In diesem Sinne wurde auch der Monolith, der einst symbolisch vor dem Kölner Dom stand und wie eine Monstranz durch Köln bis zur Tagungsstätte wanderte, nach dem Event ganz profan in einem Bonner Vorort den neuen systemrelevanten Helden zur Entsorgung übergeben. Wenn Mitarbeiter in Massen entlassen werden, kann mensch nicht um goldene Kälber tanzen, höchstens als Ausdruck eines pre-apokalyptischen hedonistischen Wahns, den man in der Tat historisch im Umfeld vieler großer Krisen erlebte.
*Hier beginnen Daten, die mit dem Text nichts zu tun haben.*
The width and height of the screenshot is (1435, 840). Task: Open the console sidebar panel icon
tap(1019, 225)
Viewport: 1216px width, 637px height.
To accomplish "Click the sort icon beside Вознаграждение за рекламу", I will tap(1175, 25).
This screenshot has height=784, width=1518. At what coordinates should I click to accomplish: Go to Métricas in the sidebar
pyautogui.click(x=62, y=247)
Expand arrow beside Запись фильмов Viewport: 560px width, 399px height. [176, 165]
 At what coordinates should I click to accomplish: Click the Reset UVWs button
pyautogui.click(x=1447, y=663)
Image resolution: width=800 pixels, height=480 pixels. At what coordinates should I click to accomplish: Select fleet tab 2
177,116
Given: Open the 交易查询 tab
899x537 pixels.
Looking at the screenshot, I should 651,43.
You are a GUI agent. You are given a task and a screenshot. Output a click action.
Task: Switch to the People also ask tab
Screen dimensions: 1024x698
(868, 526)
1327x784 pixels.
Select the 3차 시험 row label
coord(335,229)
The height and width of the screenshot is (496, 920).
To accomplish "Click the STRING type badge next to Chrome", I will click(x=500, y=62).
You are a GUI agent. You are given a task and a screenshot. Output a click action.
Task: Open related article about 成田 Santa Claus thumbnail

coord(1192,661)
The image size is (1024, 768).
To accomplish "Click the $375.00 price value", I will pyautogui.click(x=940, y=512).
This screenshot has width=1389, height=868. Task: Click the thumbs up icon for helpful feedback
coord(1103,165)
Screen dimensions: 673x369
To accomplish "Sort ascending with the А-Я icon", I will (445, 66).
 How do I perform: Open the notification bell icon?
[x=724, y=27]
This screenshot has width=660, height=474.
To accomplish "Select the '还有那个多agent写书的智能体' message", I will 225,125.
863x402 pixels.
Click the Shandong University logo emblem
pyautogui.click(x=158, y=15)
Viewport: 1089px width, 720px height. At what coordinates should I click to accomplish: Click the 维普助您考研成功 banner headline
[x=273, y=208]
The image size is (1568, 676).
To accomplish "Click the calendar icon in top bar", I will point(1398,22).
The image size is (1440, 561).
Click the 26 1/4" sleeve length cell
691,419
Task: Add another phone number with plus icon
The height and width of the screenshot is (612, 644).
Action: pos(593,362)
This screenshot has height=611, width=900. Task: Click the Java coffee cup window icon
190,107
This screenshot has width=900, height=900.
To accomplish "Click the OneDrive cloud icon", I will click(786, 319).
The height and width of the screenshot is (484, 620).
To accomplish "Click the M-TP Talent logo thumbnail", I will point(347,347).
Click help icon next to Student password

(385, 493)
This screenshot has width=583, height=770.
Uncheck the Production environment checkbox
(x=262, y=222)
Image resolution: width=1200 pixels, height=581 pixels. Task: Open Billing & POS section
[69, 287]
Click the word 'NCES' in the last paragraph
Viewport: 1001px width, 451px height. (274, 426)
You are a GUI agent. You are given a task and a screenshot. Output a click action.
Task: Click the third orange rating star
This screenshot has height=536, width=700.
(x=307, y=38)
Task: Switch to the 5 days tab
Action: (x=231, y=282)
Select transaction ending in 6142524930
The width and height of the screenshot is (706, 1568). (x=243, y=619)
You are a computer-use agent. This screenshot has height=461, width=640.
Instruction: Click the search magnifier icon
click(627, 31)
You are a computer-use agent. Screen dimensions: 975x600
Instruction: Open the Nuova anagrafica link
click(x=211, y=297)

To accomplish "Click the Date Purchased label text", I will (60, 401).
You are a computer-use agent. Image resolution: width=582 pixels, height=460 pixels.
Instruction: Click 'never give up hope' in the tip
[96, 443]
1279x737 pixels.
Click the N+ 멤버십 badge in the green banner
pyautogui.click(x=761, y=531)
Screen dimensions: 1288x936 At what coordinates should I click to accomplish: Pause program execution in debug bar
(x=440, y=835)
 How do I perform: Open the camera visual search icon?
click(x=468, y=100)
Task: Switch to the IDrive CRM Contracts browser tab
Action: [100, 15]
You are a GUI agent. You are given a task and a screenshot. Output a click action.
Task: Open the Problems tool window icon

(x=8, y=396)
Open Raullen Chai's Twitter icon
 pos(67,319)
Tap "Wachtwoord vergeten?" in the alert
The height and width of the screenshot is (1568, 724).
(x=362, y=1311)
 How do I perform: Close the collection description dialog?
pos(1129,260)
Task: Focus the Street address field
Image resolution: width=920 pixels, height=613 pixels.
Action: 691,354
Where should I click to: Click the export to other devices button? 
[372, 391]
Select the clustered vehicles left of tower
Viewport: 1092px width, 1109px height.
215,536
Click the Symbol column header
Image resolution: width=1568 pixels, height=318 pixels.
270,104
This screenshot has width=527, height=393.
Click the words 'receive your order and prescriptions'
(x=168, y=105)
Was jetzt zählt, ist wirklicher Wandel, der seine ökonomische Sinnhaftigkeit auch zeitnah nachweisen kann.

Performance – eine neue Balance, kein Widerspruch

Um nicht missverstanden zu werden: Der „Neue Realismus“ als Anspruch ist nicht das Ende der Großen Transformation, sondern immer noch Teil dieser unvermeidlichen und von unserem Handeln im Kleinen unabhängigen Transformation, aber eben unter neuen Vorzeichen. So folgt aus dem Gesagten auch nicht zwangsläufig ein Widerspruch zwischen Transformation und Performance, kein neuer anti-transformatorischer Rollback, auch wenn wir leider solche Irrwege aus Verzweiflung erleben werden. Wer anti-transformatorisch reagiert, stirbt einfach nur langsamer, verhindert aber sein langfristige Überleben.

Der Neue Realismus als Anspruch ist nicht das Ende der Großen Transformation  oder gar Beginn eines anti-transformatorischen Rollbacks. Und es existiert eigentlich auch nicht zwangsläufig ein Widerspruch zwischen Transformation und Performance bzw. Effizienz.

Wandel ist alternativlos, manchmal aber eben eher als Serie von MVP (Minimum Viable Problem Solving) statt als unmittelbarer „Großer Sprung nach vorne“ (Mao). So verkündete Thomas Sattelberger auf der #NextAct2020 unbeirrt die Vision einer wirklich neuen Sozialen Marktwirtschaft 2.0, die nichts mit den Perversionen mancher Initiativen zur Reduktion der Sozialen Marktwirtschaften zu tun hat. Und Frauke von Polier dokumentierte mit der „von-Polier-Matrix“ eine neue Balance von Performance und Transformation (in Richtung Human Experience). Das machte doppelt hoffnungsvoll und erfüllte die Forderung von Heike Bruch beim virtuellen NextAct-Event nach positiven Narrativen.

Wer anti-transformatorisch reagiert, stirbt einfach nur langsamer, verhindert aber sein langfristige Überleben.

Vielleicht gibt es sogar irgendwann einmal einen neuen Monolithen. Großen Krisen folgten oft „Goldene Zeitalter“. Machen wir das Bestmögliche daraus, wir hatten nie wirklich eine Alternative auf dem Weg in Richtung Zukunft. Was jetzt an Innovations-Cargo-Kult in sich zusammenfällt, war eben vorher nur Kult, nie Realität und nie Zukunft. Performance-Druck kills Cargo-Kulte, aber nicht die Transformation in kleinen Schritten zum großen Sprung.